The confluence of tobacco, tobacco-connected journalists and tobacco-connected scientists referencing, citing and reinforcing each others' positions is dizzying circular.
And apparently quite effective in "keep[ing] the controversy alive."
Let's see, when have we last seen this onslaught of funded studies and PR from tobacco? About primary smoking from the 50s to the 90s. (In 1975, documents show Enstrom asking for tobacco funding to examine _other_ causes of lung cancer.)
"Those who cannot remember the past are condemned to repeat it." -- George Santayana
Birth is preventable and is the root cause of ALL DEATH.
The exaggerated claims are key to the anti-smokers efforts to extend their reach into private homes and businesses.
They think they're right, and the holier-than-thou have moved to infringe on personal freedoms in their crusade... see Belmont, CA for an example of what they hope to do across the country.
I am happy to see respected scientists challenge their claims... finally.
When I was growing up, people smoked everywhere, even in hospitals and doctors' offices. If all the current hysterical pronouncements about second hand smoke are to be believed, most of the U.S. population should be dead by now. And I'll believe 50,000 people a year die from second hand smoke when I see it listed as the cause of death on a death certificate. That number sounds like it was pulled out of someone's rear end.

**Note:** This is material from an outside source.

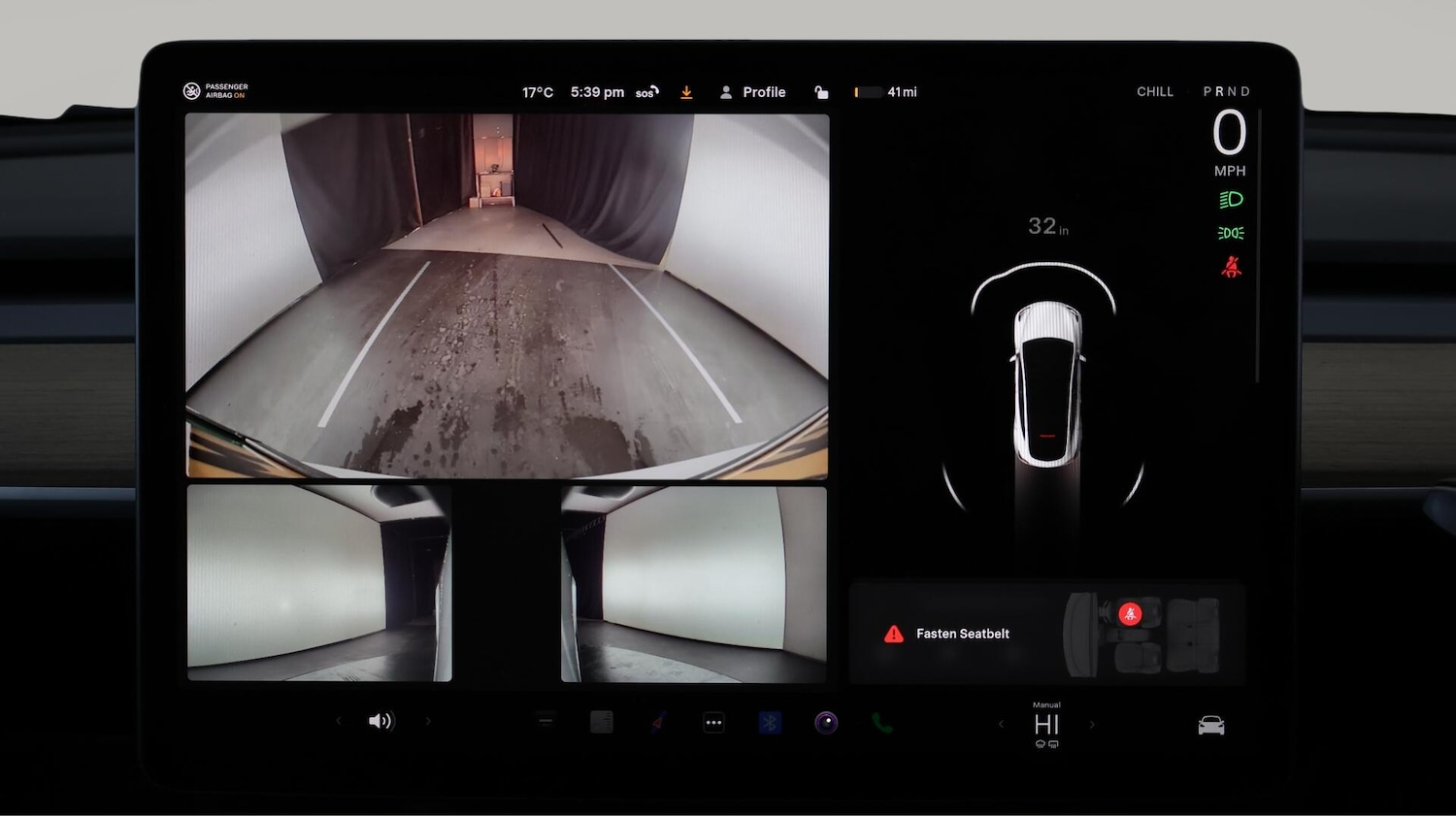
Task: Open the all apps three-dots launcher
Action: pos(713,723)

And I have just one thing to say to the non-smokers who want to ban smoking everywhere - If you ride a bike or walk everywhere, you have a legitimate right to complain. However, if you own a car, you should just shut up because you're no better than the smokers you deplore. In fact, which do you think will kill you faster? Spending a few hours in a closed garage with someone who's chain smoking, or with a car with the engine running?
Too many researchers are sidling up to the sure thing whether it's anti-smoking, HIV/Aids, asbestos, or global warming. No one is interesting in sticking their necks out and taking on these gigantic "non-profits". It's the difference between the search for truth and the quest for a lucrative career.